* _Page excerpt_:
******************************

# HGVC contradicts timsharing 101?????



## Troopers (Jul 9, 2008)

One of the timesharing 101 principles, if not the primary principle, of most timeshare systems is BUY WHERE YOU WANT TO GO.  I've been looking at HGVC for several weeks now and it seems to me, HGVC tends to contradict this principal.  Most purchase where points are the cheapest regardless if you want to go there or not.

It's not a big deal to me but I find it interesting.


----------



## lprstn (Jul 9, 2008)

Worldmark also contradicts this theory... great aint it?


----------



## UWSurfer (Jul 9, 2008)

R Chen said:


> One of the timesharing 101 principles, if not the primary principle, of most timeshare systems is BUY WHERE YOU WANT TO GO.  I've been looking at HGVC for several weeks now and it seems to me, HGVC tends to contradict this principal.  Most purchase where points are the cheapest regardless if you want to go there or not.
> 
> It's not a big deal to me but I find it interesting.



Do MOST???   I think MOST buy from the developer and a good presentation.   Some of us buy where we want, and some of us even factor in the cost of points/mf's.   Some more of us lucked out and were able to do both.

You're right though...it does seem to be a exception that the HGVC system doesn't really penalize one to get the best deal based on $$ and still get to stay pretty much anywhere HGVC have properties.


----------



## Troopers (Jul 9, 2008)

UWSurfer said:


> Do MOST???   I think MOST buy from the developer and a good presentation.   Some of us buy where we want, and some of us even factor in the cost of points/mf's.   Some more of us lucked out and were able to do both.
> 
> You're right though...it does seem to be a exception that the HGVC system doesn't really penalize one to get the best deal based on $$ and still get to stay pretty much anywhere HGVC have properties.



I did with my Starwood purchase.  I think Starwood, Marriott, DVC and maybe Hyatt owners generally purchase where they want to go.


----------



## Bill4728 (Jul 10, 2008)

The Timeshare 101 principle of most timeshare systems is BUY WHERE YOU WANT TO GO. Works great with many TS systems which have internal trading.

If you buy HGVC (Worldmark, Club Intrawest, FF ect) which have multiple resorts & where internal trading is the normal way you reserve rooms, then by buying a HGVC unit at LV, you are in fact buying a HGVC unit at all their resort locations. 

What you do not want to do, is buy a TS in someplace like Palm Springs or Orlando and hope that you can trade with RCI or II for the hawaii location you want to visit often.


----------



## GTLINZ (Jul 10, 2008)

R Chen said:


> One of the timesharing 101 principles, if not the primary principle, of most timeshare systems is BUY WHERE YOU WANT TO GO.  I've been looking at HGVC for several weeks now and it seems to me, HGVC tends to contradict this principal.  Most purchase where points are the cheapest regardless if you want to go there or not.
> 
> It's not a big deal to me but I find it interesting.



Your point is largely true. The exception is that you have to fight to get into some locations at certain times. For example, if you want to go to Hawaii often and want a view you would likely be better off to buy there and use your home reservation. It does cost more, but to some that matters a lot and they are willing to pay more. Don't assume you can always get what you want. 

I like to travel offseason and often less than a week, and tend to be flexible with my travel dates. My reality is that I maximize a smaller number of points and bought based on MFs. I have never stayed where I own. I am living proof of your theory.

******************************

* _Data lines_:
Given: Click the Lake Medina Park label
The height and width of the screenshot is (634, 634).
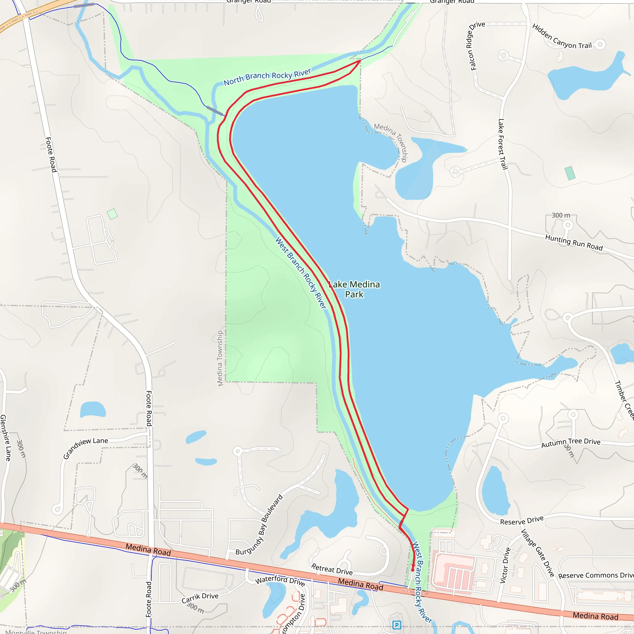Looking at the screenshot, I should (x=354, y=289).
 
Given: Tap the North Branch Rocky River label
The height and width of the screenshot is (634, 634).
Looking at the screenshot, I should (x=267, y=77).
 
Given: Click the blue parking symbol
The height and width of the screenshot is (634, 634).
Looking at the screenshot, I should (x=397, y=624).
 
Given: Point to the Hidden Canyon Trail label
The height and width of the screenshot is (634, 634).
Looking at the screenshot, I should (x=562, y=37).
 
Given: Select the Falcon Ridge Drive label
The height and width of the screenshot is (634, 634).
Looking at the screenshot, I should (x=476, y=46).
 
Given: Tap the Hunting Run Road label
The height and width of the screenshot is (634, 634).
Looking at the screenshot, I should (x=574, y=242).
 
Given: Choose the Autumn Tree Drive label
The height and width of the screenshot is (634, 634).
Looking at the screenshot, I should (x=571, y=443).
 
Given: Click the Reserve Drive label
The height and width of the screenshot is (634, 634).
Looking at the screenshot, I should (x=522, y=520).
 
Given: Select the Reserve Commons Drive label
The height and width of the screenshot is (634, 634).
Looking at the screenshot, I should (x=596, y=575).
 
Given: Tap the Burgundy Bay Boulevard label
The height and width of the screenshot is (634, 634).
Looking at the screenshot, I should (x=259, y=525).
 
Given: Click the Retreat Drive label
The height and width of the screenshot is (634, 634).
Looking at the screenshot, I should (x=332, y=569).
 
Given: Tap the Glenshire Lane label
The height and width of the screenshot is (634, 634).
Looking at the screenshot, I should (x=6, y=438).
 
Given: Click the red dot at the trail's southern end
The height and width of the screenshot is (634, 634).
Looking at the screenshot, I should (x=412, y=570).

******************************

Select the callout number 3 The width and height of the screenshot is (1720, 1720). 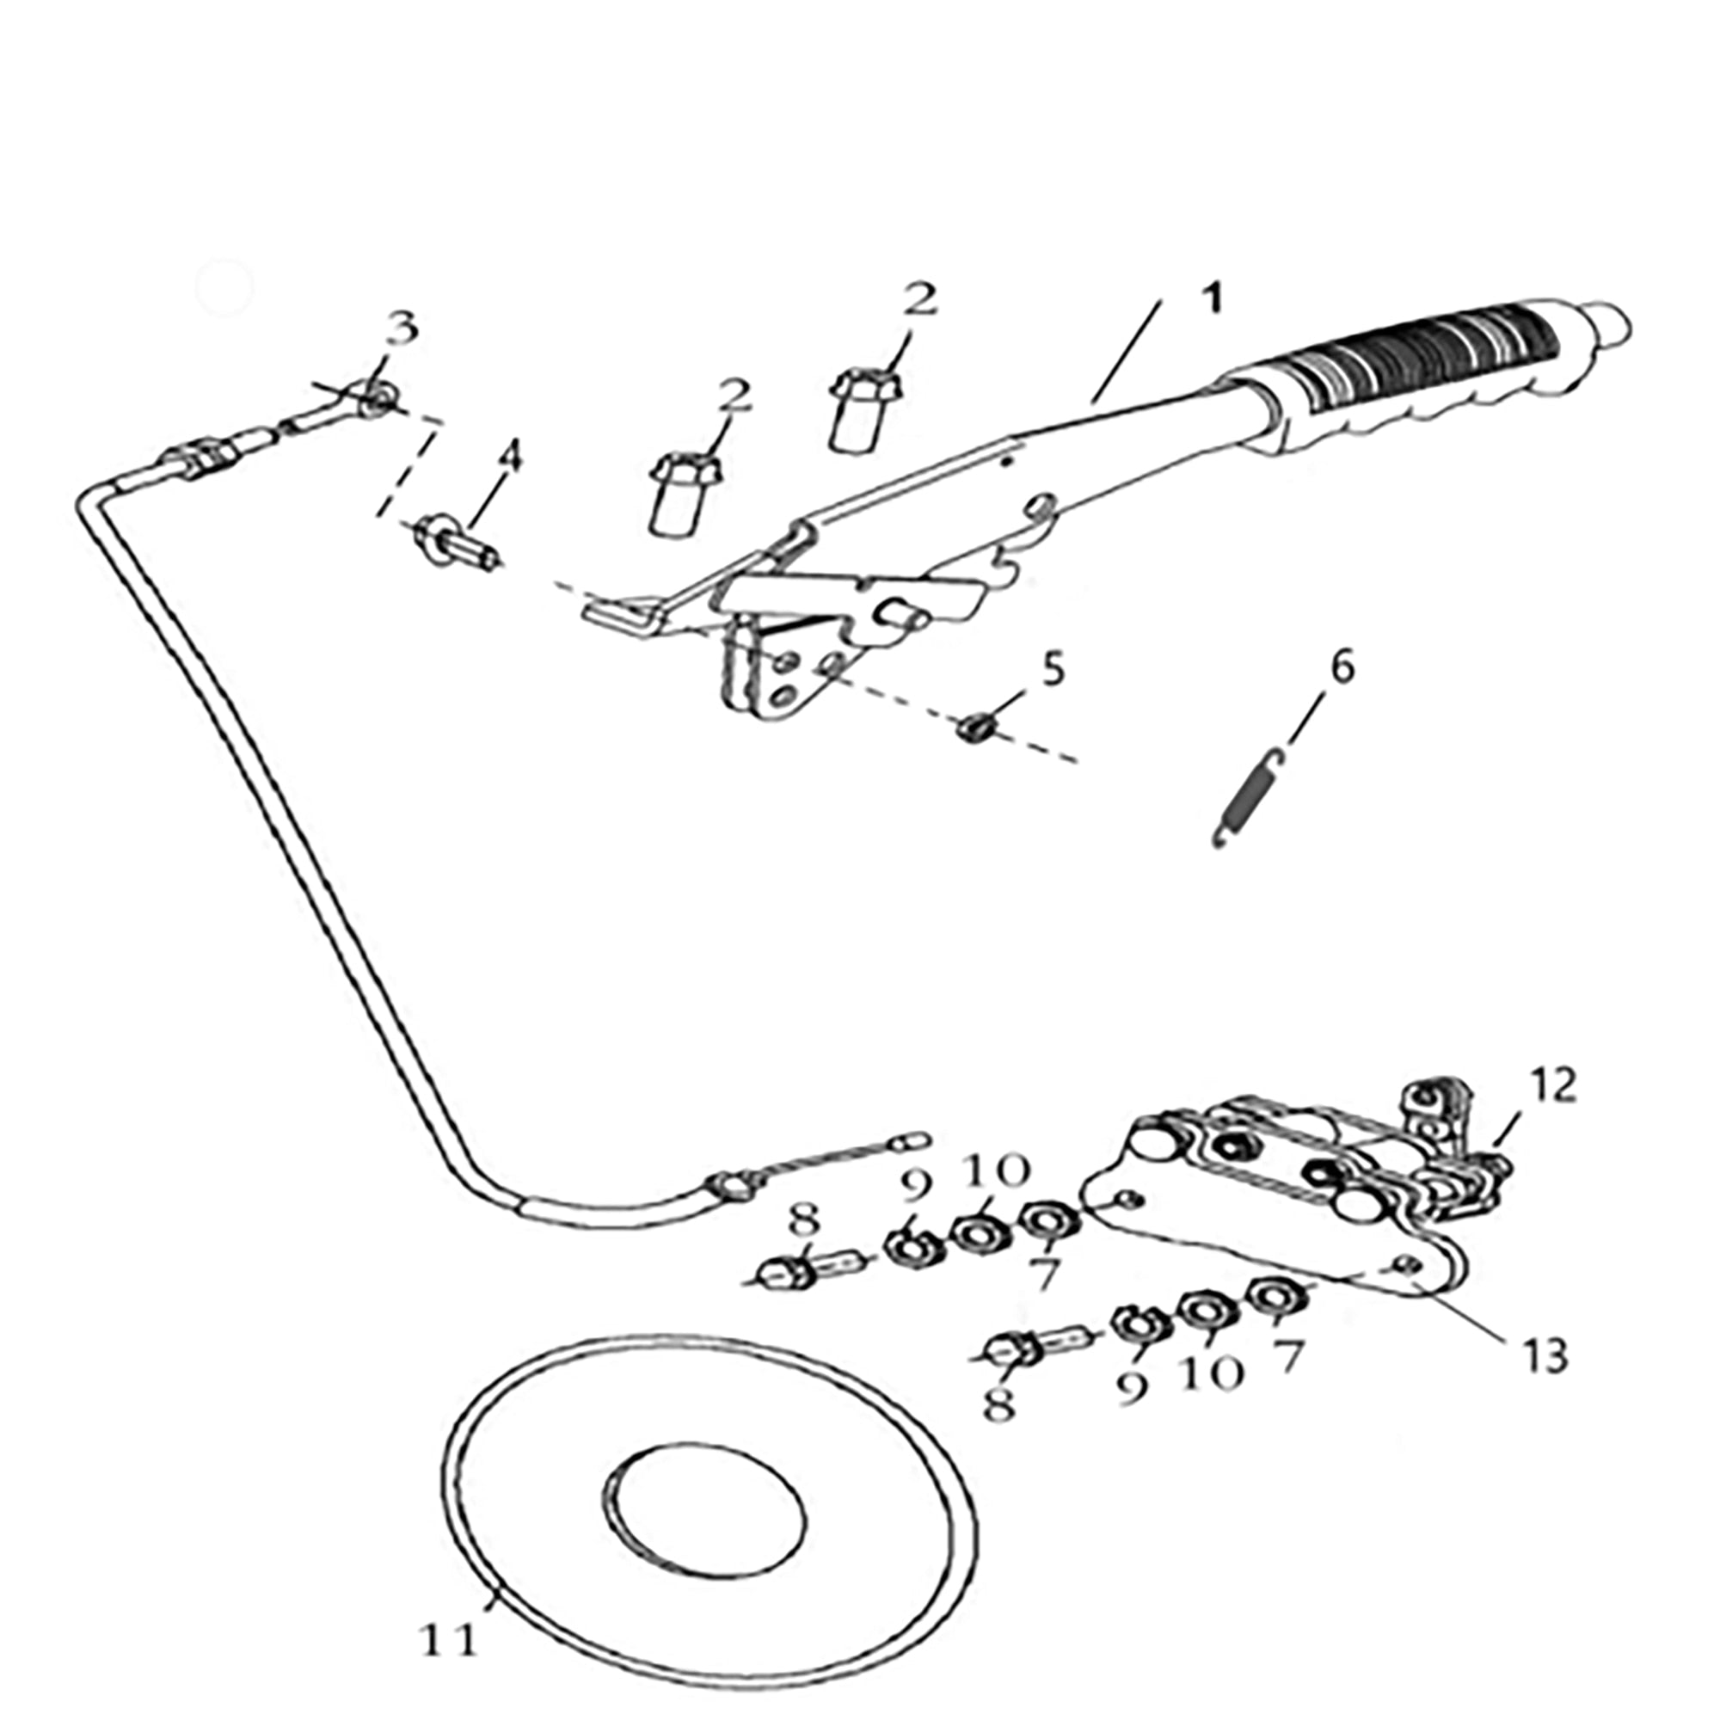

******************************

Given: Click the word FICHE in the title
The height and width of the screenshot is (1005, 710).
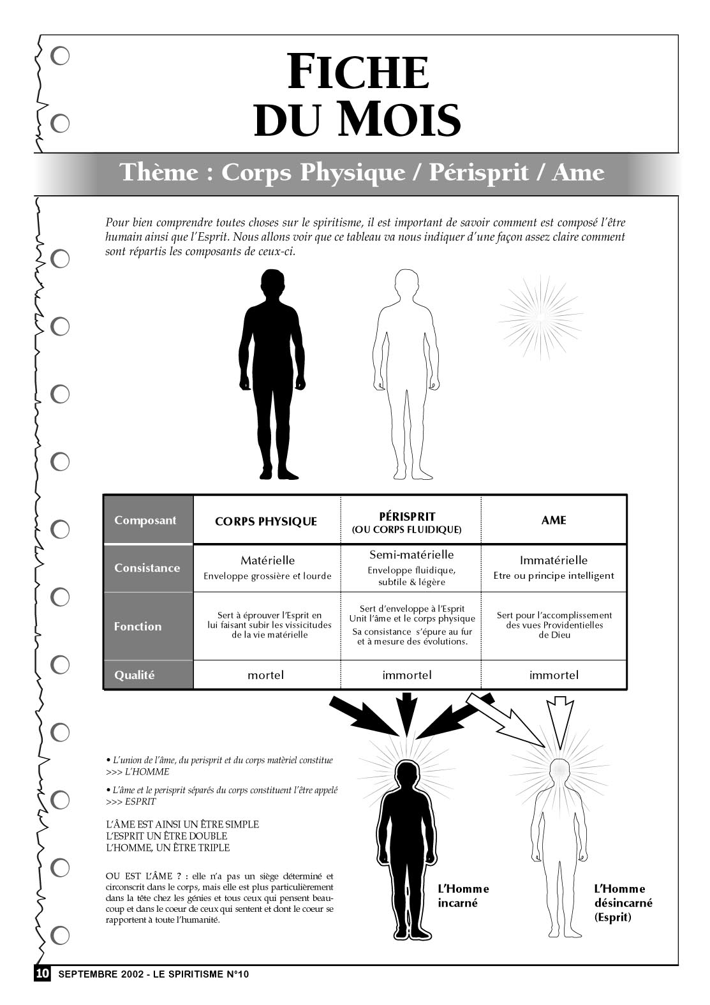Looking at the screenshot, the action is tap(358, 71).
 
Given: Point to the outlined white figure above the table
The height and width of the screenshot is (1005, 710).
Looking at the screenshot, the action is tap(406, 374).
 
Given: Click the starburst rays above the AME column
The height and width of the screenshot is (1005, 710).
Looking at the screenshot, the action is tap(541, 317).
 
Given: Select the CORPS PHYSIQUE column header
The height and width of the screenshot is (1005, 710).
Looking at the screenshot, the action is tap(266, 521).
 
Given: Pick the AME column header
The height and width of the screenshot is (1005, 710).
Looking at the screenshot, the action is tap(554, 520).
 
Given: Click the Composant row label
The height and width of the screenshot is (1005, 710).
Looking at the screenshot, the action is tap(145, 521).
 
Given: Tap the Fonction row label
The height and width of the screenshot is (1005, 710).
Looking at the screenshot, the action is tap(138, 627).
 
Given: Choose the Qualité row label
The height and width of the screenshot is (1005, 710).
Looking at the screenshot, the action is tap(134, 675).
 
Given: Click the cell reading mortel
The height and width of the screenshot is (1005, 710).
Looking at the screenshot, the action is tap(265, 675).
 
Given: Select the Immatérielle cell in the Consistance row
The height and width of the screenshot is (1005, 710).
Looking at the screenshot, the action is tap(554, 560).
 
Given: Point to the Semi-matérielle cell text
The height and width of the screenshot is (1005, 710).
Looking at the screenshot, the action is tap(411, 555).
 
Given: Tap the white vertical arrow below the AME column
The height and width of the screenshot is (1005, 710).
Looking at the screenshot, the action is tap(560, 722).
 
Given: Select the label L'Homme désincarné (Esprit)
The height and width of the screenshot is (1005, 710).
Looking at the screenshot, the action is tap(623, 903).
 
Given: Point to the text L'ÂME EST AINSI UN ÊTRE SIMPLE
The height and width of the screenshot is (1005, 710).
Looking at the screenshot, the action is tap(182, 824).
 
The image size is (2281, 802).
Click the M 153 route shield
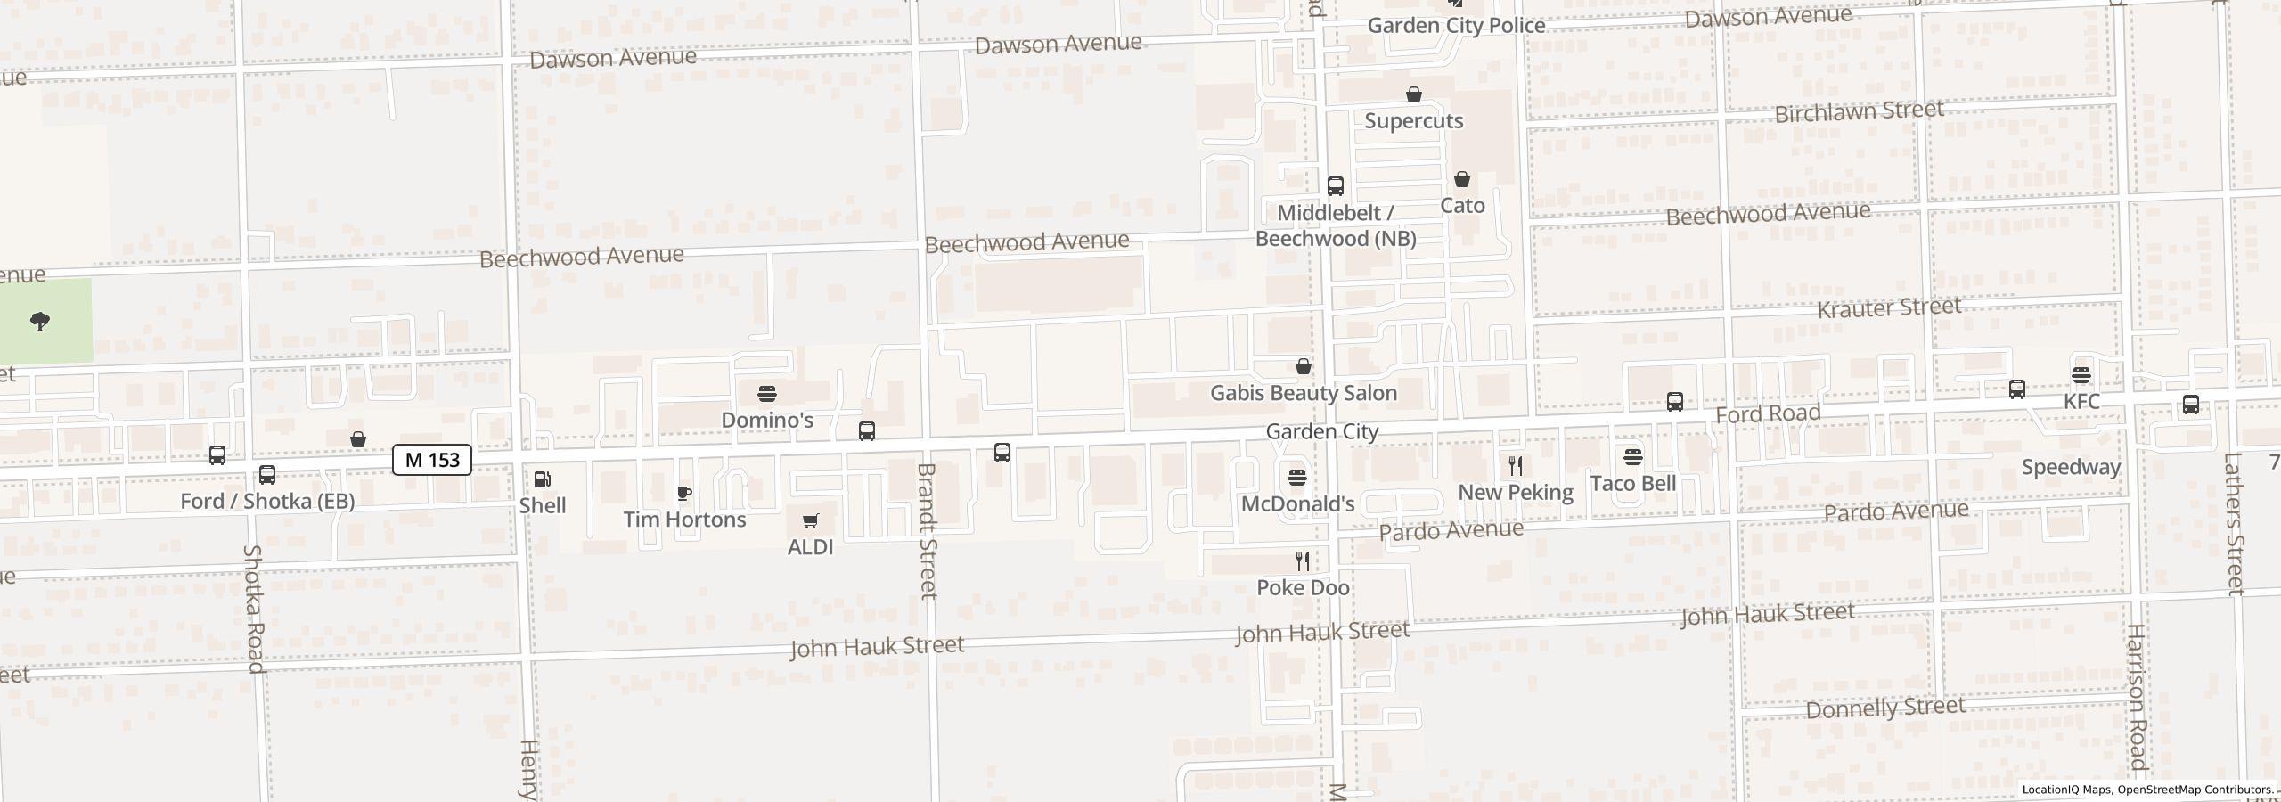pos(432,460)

******************************

* _Job_: From the HGVC forum thread, list the timeshare systems that Bill4728 names as having multiple resorts where internal trading is the normal way to reserve rooms.

* _Exercise solution_: HGVC, Worldmark, Club Intrawest, FF